The United States Supreme Court ruled in Rasul v. Bush (2004) that detainees at Guantanamo Bay detention camp had the habeas corpus right to challenge their detentions before an impartial tribunal. As a result, the US allegedly continued to hold many ghost detainees outside Guantanamo Bay and the United States in order to avoid any review of their cases.

These four men and other high-value CIA detainees were not transferred again to military custody at Guantanamo until September 2006. At that time, the Bush administration was assured of passage by Congress of the Military Commissions Act of 2006, which included provisions preventing detainees from using habeas corpus petitions outside the newly authorized system of military tribunals.

Ghost detainees

Ghost detainees are extrajudicial prisoners whose identities have not been revealed and whose families (and frequently, governments) have not been informed of their status. They are deprived of all legal rights. Ghost detainees' identities, and capture, have been kept secret. As such they are a subset of extrajudicial prisoners, which includes all the detainees who were held in Guantanamo, etc..

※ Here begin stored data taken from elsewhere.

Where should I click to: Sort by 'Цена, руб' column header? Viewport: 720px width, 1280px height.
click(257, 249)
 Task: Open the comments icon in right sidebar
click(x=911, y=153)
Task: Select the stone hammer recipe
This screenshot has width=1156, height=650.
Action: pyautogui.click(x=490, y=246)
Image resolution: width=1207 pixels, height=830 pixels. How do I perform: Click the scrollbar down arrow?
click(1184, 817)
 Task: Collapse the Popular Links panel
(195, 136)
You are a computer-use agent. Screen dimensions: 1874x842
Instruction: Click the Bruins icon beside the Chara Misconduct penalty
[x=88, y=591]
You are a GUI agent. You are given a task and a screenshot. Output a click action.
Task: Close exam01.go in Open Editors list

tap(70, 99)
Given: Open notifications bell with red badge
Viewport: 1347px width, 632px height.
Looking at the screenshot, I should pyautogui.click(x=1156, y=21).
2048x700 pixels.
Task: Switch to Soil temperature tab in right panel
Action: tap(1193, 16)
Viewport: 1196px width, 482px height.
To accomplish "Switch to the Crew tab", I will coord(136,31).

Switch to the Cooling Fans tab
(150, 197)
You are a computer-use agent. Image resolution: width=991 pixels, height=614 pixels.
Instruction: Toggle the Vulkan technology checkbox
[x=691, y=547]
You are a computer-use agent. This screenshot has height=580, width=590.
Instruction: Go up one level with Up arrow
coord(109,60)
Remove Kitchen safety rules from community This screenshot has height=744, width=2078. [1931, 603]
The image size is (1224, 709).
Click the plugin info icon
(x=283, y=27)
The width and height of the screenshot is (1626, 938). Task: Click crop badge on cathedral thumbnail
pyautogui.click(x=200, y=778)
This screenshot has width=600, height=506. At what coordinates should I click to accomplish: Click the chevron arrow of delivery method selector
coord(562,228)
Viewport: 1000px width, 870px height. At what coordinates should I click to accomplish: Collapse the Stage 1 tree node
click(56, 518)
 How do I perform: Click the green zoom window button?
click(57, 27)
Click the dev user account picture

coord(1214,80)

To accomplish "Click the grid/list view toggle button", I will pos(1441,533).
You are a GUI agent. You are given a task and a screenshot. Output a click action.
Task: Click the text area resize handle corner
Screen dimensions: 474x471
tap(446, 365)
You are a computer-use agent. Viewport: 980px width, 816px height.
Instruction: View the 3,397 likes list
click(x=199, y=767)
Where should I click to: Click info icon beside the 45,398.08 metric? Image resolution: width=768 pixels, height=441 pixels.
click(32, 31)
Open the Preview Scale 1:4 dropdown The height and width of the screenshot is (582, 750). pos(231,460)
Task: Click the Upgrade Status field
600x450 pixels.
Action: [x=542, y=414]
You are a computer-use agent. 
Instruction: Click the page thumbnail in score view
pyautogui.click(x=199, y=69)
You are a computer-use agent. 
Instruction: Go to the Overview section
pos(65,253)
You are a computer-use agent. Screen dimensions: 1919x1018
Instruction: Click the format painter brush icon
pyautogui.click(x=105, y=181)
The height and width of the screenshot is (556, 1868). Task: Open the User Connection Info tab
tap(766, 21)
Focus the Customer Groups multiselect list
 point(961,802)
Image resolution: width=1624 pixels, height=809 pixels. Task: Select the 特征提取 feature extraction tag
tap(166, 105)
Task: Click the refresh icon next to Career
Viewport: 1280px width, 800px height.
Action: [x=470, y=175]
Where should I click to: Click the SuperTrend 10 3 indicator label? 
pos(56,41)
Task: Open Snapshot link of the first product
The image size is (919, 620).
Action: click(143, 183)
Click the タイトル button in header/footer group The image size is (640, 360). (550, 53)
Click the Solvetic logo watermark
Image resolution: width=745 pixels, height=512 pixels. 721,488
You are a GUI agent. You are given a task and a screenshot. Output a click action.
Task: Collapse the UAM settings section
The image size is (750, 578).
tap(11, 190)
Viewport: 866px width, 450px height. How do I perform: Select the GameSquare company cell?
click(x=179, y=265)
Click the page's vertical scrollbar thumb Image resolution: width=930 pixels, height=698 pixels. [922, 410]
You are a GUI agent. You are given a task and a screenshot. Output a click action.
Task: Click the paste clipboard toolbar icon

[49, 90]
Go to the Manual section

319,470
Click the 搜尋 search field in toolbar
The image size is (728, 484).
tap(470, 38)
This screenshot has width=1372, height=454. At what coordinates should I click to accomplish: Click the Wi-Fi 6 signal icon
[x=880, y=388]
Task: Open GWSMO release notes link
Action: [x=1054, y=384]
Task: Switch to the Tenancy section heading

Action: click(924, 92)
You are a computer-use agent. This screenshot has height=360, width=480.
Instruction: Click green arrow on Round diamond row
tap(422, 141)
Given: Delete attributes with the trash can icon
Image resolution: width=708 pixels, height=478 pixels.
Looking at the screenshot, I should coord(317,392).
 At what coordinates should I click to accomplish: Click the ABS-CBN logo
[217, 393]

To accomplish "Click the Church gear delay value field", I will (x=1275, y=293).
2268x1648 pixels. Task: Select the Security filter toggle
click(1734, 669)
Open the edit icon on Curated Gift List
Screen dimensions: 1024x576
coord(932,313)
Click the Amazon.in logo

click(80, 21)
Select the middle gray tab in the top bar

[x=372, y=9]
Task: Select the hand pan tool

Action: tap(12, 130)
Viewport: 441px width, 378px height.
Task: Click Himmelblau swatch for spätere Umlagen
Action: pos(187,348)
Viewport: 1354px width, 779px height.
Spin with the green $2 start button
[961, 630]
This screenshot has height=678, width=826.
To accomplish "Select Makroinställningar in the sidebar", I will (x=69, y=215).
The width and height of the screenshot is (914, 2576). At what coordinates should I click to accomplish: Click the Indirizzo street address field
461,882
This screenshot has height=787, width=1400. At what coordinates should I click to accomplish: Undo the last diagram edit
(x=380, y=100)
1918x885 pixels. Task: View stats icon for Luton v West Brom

Suspects held by US civilian intelligence agencies

High-value detainees
On September 6, 2006, U.S. President George W. Bush confirmed, for the first time, that the CIA had held "high-value detainees" in secret CIA prisons. He also announced that 14 senior captives were being transferred from CIA custody to military custody at Guantanamo Bay. He said that these 14 captives could expect to face charges before Guantanamo military commissions.

Critics, and elements of the FBI, had long speculated that the captives held in the secret facilities had been subjected to actual torture. They said that evidence derived from such interrogation techniques was not admissible in court and could not be used to prosecute the men.

Other captives in custody
American intelligence officials have made public the names of some of the suspects the CIA has reported to have been held. The capture of other detainees is not acknowledged. According to the US military, this is in order to spread disorder among their opponents, and fear among those who might be considering supporting them.

Legal status of detainees

Shortly after the Invasion of Afghanistan, the Bush administration announced a policy that combatants captured "on the battlefield" in Afghanistan would not be afforded the protections of POW status as described in the Geneva Conventions. This policy triggered debate both within and outside of the US government. The Bush administration claimed that the Geneva Conventions signed by the US protected only the fighters of recognized states, thus disqualifying al Qaeda fighters from these privileges as per the Bush administration's views. They argued that, since the Taliban was not a legitimate government either, their combatants did not qualify either. They saw Afghanistan as a "failed state," one without a legitimate government.

Classifying captives as illegal combatants
The Bush administration categorized such captives as "illegal combatants." These terms are not explicitly used in the Geneva Conventions, but the Third Geneva Convention of 1949 defines the term "lawful combatant", from which the term 'unlawful combatant' is derived. The Convention obliges signatories to afford captured lawful combatants significant rights and protections. Such captives are entitled to be classified as prisoners of war (POW). Internal critics within the US military and US government argue that failing to afford POW protections to combatants captured in the global war on terror would endanger American military personnel when they were captured in current and future conflicts. Other critics argue that classifying all combatants as illegal combatants is in violation of Article 5 of the Third Geneva Convention, which describes how a captor should treat combatants who are suspected of violating the Geneva Conventions such that they strip themselves of its protections. Article 5 says that combatants suspected of violations of the Conventions are to be afforded POW protection until the captors have convened a "competent tribunal." However, the Conventions never explicitly impose a limitation regarding the detention of detainees without trial during and after an armed conflict.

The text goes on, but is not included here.